I don't understand software. It is never cooperative with me. Ever. It was a pain to constantly disconnect and reconnect the SATA cables because since it's a MicroATX mini tower, cabling gets really cramped. Especially when you have 3 HDDs, an SSD, an external power connector for the GPU, a Semi-Modular PSU...

But it was worth the headache. SSDs are amazing. I never really used one much. I installed them for other systems (WITHOUT A HITCH) but only really used them briefly. But, since it's now finally on my own PC, I can really appreciate it. I just care about the boot times. Don't really care for game load times.

I am rambling. How many of you had your battles with software, or hardware if it's the opposite for you? I sure as hell know that I don't want to mess with another SATA SSD for a while... maybe M.2 will be easier.

Comments

  • 28 months ago
  • 2 points

I guess, somehow Windows got installed mostly on your SSD, but certain things (e.g. swap partition) got allocated on a separate physical drive. You might not have disconnected everything properly or did not do a clean install, rather just installed Windows on a previous installation (without formatting).

it's a MicroATX mini tower, cabling gets really cramped. Especially when you have 3 HDDs, an SSD, an external power connector for the GPU, a Semi-Modular PSU...

That's why I have a fully modular PSU for my similar setup (1 SSD, 3 HDDs) and a proper tower, not a small one. :D

I just care about the boot times. Don't really care for game load times.

It's the other way around for me. I rather have Windows load for 30 seconds. Even a whole minute, but I want my games to load, save quickly. I hate when a game loads for minutes. I have some of those, lol (e.g.: Silent Hunter 5). :D Or even in World of Tanks, I got connected to the game sometimes when the battle already started while loading from an HDD. So for me, my (120 GB) SSD is better employed for such games, than for the OS that I start up usually once or maybe twice a day.

  • 28 months ago
  • 1 point

Modded MC always crashed on my Thinkpad after I installed 172 updates that I'd been ignoring simce 2014.

  • 28 months ago
  • 1 point

After originally installing my OS onto my HDD (old salvaged HDD) I kept having 100% disk usage and couldn't explain why.

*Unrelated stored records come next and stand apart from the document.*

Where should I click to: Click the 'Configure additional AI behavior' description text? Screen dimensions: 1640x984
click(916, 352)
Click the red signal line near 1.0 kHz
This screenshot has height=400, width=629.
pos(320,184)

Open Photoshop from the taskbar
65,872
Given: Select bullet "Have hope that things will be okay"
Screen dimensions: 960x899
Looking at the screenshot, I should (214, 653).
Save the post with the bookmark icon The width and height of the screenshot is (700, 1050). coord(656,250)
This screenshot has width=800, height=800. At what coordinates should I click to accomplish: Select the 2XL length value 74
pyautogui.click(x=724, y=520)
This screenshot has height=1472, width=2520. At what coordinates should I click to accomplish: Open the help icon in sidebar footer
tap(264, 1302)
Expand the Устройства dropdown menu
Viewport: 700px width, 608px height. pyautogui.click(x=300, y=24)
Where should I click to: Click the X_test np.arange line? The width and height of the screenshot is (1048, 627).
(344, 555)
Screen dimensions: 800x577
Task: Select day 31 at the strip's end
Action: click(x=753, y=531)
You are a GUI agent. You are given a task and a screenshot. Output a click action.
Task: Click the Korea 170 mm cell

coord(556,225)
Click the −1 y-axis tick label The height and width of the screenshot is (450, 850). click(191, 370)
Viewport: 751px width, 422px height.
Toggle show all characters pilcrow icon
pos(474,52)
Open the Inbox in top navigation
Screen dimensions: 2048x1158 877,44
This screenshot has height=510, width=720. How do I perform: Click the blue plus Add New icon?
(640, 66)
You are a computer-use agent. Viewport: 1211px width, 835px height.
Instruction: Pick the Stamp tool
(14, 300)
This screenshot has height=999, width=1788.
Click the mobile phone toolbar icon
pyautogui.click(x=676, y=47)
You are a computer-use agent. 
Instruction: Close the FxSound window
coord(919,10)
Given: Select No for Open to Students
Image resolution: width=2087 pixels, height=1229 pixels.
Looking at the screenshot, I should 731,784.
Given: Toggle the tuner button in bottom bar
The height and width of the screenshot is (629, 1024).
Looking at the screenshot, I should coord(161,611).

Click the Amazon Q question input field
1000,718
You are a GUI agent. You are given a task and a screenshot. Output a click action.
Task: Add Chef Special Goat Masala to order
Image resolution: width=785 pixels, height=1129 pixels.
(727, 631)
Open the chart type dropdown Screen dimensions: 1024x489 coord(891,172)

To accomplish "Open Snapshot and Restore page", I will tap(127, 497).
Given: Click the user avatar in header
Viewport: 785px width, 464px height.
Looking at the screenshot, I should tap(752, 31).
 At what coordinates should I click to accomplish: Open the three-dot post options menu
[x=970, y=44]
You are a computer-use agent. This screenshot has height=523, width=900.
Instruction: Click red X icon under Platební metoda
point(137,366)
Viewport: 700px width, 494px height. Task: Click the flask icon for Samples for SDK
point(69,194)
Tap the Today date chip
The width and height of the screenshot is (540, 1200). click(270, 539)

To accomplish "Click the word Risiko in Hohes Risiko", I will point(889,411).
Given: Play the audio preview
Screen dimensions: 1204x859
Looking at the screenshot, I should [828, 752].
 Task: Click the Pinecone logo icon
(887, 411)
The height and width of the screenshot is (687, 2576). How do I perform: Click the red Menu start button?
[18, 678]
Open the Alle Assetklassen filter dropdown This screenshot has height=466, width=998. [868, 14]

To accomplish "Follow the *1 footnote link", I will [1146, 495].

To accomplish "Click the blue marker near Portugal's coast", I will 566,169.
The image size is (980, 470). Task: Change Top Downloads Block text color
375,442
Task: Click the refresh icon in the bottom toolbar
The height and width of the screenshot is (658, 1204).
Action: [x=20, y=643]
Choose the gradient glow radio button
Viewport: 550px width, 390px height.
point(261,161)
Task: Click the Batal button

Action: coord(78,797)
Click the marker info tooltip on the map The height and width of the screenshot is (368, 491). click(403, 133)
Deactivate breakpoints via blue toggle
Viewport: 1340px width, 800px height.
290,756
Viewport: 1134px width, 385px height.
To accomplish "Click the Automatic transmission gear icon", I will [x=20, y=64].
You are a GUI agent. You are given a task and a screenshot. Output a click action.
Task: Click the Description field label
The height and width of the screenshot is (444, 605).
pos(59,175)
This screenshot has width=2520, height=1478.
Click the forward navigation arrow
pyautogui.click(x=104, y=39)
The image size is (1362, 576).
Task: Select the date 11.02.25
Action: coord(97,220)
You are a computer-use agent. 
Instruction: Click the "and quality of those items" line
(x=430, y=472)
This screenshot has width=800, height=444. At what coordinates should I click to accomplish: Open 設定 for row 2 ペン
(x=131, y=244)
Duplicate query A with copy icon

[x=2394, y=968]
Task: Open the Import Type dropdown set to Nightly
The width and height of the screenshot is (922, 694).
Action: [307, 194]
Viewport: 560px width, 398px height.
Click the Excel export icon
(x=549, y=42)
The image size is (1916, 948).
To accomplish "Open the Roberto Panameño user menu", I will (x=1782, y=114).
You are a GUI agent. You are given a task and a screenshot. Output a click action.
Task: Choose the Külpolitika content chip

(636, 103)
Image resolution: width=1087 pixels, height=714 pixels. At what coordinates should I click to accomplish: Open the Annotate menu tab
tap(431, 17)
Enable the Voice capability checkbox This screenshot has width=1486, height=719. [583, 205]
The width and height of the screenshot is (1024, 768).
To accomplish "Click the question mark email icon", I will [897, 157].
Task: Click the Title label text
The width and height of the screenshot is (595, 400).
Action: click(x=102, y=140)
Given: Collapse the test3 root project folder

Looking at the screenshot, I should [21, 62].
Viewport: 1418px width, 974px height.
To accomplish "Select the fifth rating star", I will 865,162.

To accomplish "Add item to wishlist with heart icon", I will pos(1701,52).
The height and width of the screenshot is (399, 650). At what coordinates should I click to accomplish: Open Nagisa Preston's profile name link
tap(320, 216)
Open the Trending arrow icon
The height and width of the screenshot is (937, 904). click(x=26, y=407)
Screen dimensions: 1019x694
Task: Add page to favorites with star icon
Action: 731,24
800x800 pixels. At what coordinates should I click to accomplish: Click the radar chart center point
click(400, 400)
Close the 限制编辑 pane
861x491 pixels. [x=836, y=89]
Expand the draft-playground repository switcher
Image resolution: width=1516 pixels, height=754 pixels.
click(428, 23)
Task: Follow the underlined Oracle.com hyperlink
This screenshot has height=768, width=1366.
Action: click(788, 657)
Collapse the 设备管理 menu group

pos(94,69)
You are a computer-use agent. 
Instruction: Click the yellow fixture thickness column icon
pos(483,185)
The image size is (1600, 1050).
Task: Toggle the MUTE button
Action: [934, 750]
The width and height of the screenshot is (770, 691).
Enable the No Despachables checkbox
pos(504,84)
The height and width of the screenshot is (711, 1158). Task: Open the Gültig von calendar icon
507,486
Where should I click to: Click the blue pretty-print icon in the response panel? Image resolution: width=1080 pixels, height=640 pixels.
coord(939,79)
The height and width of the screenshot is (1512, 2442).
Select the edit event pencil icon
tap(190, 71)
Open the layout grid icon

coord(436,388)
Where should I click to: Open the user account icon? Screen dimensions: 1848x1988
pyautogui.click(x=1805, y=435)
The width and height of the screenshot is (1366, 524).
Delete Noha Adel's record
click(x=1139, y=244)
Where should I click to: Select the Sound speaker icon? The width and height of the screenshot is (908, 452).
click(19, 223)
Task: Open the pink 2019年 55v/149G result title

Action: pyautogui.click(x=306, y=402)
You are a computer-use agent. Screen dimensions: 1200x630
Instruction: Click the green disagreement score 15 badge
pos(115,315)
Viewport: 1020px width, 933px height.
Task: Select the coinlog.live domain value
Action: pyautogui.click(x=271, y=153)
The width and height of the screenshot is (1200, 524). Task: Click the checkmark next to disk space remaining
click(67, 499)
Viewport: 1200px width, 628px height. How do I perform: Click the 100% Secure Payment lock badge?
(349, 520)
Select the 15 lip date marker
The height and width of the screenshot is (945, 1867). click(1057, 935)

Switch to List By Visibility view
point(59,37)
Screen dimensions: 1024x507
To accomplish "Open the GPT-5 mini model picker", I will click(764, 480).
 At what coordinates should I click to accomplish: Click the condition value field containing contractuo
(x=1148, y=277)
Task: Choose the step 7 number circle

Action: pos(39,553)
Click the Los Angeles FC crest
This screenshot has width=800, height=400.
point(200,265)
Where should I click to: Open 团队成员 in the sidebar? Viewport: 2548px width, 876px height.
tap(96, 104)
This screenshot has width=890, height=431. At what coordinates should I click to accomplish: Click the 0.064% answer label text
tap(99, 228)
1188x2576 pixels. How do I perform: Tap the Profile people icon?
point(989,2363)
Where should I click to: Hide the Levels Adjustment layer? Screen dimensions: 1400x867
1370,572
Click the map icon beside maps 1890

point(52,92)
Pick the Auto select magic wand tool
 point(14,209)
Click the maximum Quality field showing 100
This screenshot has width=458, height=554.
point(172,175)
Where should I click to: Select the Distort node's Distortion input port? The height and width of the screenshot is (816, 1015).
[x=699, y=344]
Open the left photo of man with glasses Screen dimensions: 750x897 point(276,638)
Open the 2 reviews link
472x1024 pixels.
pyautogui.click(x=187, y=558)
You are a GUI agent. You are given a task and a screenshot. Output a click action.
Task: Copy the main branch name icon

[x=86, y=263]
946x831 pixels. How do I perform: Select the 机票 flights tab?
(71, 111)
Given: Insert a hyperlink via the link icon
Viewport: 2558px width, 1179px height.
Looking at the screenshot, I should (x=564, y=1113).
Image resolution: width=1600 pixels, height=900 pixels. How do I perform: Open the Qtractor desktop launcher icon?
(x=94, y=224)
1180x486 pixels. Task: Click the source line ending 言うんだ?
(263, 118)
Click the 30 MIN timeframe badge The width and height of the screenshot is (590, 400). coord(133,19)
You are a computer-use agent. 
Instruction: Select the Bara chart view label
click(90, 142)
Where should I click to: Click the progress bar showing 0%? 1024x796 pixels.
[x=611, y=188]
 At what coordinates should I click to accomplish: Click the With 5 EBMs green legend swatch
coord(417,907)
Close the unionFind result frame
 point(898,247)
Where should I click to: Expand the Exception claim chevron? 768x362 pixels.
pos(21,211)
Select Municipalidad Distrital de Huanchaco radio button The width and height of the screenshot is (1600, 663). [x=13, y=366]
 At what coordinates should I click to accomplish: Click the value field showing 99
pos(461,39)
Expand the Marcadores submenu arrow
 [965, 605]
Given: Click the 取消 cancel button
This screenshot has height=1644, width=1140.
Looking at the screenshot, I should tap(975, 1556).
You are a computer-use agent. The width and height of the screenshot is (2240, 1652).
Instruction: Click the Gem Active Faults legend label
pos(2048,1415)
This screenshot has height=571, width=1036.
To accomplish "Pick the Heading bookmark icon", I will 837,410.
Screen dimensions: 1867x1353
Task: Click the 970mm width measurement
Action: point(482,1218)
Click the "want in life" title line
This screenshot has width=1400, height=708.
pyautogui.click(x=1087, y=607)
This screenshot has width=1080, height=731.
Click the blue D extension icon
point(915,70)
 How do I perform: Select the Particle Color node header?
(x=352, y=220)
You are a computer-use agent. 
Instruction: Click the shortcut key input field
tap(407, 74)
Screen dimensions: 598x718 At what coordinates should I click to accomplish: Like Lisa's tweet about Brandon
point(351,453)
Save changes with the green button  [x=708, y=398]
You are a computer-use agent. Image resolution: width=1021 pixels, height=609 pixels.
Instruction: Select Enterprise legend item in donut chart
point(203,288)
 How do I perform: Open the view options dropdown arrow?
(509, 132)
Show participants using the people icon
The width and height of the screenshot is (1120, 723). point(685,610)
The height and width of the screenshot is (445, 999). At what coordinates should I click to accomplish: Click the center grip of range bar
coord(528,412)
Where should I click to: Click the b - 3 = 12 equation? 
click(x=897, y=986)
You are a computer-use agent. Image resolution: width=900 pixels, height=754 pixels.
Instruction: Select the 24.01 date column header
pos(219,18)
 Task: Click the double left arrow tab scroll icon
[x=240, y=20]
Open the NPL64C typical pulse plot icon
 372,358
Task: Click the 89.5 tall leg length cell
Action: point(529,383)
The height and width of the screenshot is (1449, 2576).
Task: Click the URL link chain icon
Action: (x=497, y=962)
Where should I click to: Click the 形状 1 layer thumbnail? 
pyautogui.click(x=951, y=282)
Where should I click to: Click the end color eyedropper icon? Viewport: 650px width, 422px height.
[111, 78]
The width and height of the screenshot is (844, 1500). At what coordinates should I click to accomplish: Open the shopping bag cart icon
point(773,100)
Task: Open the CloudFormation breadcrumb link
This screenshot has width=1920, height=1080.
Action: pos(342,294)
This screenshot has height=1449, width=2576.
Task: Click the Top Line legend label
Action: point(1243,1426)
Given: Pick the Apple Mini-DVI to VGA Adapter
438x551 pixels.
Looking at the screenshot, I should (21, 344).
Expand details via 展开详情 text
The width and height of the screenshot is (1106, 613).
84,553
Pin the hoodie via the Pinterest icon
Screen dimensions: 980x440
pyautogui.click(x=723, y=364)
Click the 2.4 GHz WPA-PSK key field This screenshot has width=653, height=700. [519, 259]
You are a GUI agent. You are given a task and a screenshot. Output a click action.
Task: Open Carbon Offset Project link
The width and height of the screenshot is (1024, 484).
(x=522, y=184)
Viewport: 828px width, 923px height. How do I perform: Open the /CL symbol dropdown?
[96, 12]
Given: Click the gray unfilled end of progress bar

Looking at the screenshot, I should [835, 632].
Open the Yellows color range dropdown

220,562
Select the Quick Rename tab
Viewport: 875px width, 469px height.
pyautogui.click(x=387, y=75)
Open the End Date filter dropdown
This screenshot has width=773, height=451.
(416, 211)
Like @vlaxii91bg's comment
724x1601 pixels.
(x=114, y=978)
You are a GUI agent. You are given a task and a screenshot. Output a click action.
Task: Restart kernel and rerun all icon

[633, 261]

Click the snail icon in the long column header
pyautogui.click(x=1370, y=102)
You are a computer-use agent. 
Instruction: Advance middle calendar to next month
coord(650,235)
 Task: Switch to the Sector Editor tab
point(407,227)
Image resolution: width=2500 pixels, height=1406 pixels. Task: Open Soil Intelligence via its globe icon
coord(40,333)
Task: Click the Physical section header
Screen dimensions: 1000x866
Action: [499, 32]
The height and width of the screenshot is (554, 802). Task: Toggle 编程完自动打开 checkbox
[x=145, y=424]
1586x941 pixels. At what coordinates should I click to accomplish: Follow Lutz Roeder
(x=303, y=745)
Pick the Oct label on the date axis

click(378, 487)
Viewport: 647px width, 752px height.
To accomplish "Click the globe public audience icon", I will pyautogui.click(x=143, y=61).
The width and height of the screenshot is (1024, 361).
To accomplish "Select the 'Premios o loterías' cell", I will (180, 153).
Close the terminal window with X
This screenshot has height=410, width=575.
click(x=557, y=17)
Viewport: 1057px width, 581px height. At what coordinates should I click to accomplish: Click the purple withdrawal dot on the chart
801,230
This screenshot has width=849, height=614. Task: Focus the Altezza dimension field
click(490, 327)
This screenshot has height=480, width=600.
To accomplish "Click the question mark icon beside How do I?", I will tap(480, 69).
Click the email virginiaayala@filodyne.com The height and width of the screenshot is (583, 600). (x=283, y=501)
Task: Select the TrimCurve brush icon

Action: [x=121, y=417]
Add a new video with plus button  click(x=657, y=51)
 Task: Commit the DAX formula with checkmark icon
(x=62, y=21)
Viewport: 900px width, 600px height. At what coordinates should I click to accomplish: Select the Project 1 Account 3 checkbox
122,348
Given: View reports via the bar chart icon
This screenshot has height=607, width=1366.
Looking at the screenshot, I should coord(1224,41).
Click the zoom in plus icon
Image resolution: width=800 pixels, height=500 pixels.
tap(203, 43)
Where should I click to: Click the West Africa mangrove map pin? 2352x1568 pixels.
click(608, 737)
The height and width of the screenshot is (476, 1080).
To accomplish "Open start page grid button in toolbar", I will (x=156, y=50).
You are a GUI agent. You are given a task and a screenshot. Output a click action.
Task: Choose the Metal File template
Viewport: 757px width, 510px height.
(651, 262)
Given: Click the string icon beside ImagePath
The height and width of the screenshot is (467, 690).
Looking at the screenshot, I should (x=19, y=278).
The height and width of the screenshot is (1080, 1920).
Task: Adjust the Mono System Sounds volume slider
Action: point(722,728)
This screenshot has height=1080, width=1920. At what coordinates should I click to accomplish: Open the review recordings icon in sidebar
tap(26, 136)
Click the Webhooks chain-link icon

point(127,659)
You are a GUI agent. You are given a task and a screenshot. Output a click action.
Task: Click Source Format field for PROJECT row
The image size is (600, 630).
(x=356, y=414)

I noticed that it was coming from the "Unistack Service Group" service running in the background. I tried and tried to get it to work. I removed Unistack and every folder/file associated with it. Was able to solve the symptoms, but only temporarily. It would come back every time I would reboot (even after modifying registry). So eventually I said "screw it" and reinstalled the OS. Solved the problem, but not before numerous annoyed hours.

  • 28 months ago
  • 0 points

Here is your good news......When you do finally get your system running exactly as you want. Software, hardware, installs, file locations, etc...................

MAKE A OS BACK UP

Get good backup software. This will save you so much time, frustration, and energy. You will have more time to enjoy your computer.

You can restore a fooked up system with good backup software in 5-10 mins in general.

Now, when installing something new, if I dont like it, i restore my system faster than installing that unwanted software :)

You can test crap out knowing you get your system back like it was.